Nadella claims that the site was down from 6:30 p.m. until 7:00 p.m. PST, although some commenters on both the official Bing blog and Twitter claim that the outage began a few minutes before that.

“We strive to maintain a high standard of operation excellence at Bing,” Nadella added. “We are running a post mortem to find out how our software and processes need to be improved to prevent anything like this from happening again.”

The outage came at an unfortunate moment for Bing, which had experienced an uptick in its public mindshare on Dec. 2 after Microsoft announced new features for the search engine, including updated Bing Maps and a Visual Search that integrated Facebook and Twitter feeds.

It was the second time in two months that Microsoft had updated Bing, which the company hopes will erode Google’s dominant market share in the search engine space. At the moment, Bing occupies roughly 9.6 percent of the U.S. search engine market, according to a November research report by Experian Hitwise, while Google holds 70.6 percent.

November’s updates to Bing included a video page with added feeds from Hulu, MSN Video, ABC and other content providers; the search engine also began displaying results from Wolfram Alpha, a computational engine designed to provide definitive, usually numerical answers in response to queries.

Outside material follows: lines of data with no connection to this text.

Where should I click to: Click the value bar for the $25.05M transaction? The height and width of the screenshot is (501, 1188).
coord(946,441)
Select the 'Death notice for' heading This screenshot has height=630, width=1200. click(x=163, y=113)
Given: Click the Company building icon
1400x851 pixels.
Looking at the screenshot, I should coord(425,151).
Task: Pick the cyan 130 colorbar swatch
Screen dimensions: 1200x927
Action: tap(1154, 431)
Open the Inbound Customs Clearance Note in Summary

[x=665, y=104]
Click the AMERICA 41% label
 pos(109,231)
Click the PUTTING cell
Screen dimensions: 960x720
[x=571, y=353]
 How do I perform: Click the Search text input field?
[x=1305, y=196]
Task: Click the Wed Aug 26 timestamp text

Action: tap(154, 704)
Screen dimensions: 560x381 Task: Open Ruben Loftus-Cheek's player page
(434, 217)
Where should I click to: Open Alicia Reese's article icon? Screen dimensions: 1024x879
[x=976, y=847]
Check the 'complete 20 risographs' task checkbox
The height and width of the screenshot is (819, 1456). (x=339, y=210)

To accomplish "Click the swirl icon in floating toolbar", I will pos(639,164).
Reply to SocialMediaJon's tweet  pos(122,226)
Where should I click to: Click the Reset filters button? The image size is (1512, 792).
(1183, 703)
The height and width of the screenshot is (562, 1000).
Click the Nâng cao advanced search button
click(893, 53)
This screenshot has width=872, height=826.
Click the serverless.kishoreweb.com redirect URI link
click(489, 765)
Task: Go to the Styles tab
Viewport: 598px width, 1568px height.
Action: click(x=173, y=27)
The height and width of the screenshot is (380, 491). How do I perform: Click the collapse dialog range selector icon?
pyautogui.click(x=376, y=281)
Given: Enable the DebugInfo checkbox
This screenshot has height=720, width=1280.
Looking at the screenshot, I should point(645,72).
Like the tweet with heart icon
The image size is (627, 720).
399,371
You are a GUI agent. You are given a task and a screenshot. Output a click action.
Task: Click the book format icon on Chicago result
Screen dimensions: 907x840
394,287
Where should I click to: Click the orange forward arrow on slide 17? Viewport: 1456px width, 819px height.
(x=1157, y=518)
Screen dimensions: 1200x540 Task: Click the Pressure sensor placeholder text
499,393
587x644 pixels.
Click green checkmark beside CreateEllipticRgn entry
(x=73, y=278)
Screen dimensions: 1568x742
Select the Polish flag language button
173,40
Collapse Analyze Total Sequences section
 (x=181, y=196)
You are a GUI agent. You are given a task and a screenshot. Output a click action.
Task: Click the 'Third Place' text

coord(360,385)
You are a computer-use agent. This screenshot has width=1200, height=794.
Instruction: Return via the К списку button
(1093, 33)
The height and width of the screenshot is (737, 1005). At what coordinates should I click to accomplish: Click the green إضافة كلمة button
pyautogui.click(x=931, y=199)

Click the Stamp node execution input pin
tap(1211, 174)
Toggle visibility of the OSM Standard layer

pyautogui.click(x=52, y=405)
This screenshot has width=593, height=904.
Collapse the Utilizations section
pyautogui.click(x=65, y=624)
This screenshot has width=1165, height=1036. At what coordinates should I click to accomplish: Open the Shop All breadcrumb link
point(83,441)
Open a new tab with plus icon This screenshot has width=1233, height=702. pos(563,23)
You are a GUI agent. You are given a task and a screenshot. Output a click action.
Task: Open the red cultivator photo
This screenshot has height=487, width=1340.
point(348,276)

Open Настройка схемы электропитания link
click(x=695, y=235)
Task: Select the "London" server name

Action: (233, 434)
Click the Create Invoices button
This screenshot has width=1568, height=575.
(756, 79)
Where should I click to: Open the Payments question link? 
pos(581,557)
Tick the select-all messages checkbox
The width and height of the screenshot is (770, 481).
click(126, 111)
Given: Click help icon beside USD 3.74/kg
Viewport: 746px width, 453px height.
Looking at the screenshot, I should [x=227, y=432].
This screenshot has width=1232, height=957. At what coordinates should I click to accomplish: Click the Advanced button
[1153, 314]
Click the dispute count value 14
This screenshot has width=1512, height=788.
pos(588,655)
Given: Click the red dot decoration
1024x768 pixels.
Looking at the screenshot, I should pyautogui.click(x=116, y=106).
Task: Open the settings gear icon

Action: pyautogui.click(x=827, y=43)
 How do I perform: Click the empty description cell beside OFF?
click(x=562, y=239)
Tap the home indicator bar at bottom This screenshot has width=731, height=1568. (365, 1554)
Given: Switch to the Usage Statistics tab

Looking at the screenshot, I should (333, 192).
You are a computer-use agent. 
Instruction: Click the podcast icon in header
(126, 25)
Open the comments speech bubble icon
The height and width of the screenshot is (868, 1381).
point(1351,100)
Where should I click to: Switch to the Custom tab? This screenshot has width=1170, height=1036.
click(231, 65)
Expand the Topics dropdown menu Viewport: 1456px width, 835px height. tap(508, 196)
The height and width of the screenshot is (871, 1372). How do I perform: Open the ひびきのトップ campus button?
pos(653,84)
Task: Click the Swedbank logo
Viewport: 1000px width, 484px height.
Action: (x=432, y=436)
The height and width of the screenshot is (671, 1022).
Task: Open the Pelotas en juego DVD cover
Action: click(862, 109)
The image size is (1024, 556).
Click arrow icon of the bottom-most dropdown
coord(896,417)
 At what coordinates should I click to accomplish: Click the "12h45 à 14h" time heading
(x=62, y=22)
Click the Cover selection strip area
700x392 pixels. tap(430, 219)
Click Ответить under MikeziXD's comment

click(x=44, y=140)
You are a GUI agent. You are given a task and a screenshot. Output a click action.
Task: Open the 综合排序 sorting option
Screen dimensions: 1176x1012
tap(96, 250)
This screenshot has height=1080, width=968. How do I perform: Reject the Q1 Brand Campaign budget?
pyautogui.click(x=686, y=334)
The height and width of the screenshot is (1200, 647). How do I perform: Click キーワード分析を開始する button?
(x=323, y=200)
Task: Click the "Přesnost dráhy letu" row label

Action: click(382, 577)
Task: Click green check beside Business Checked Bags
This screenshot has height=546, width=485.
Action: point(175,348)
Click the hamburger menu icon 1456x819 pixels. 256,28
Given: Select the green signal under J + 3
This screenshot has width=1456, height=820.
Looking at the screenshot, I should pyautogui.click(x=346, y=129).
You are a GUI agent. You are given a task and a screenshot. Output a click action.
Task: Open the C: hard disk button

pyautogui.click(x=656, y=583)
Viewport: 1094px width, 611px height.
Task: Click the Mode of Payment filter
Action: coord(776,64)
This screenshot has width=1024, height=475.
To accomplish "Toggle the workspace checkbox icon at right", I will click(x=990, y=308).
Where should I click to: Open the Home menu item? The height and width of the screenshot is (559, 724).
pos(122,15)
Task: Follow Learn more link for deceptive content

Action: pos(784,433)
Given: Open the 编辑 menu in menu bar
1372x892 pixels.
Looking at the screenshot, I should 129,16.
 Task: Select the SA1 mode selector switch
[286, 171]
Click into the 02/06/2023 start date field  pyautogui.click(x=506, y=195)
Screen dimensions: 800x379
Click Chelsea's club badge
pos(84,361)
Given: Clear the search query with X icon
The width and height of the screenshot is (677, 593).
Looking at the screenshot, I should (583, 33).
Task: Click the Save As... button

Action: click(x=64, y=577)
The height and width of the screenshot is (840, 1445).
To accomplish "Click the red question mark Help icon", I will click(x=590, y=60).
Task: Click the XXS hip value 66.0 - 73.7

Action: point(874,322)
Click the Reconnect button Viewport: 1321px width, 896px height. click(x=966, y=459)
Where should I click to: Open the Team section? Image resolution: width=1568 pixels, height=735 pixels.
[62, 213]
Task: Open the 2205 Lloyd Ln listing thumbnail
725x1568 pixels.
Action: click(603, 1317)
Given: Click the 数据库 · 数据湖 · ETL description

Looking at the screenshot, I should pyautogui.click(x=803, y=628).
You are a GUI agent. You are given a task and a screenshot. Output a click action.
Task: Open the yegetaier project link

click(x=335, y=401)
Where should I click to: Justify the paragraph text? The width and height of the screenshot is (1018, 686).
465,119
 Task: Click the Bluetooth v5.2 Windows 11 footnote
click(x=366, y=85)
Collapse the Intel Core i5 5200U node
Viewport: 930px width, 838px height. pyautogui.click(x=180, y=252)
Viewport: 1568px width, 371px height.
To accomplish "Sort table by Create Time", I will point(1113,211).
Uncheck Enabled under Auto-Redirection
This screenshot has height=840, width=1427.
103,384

In what could be construed as an additional irony, an eWEEK analysis piece on the morning of Dec. 3 posited that Bing could gain market share if Google’s search engine experienced repeated outages. Commenters on that article, in an amazing bit of prescience, suggested that server outages could also happen to Bing.

“It’s not outside the realm of possibility that the servers managing [Bing’s] core application could experience a system error that forces it offline either,” one reader wrote. “There is nothing to prove that [Bing’s] servers are any more reliable than [Google’s].”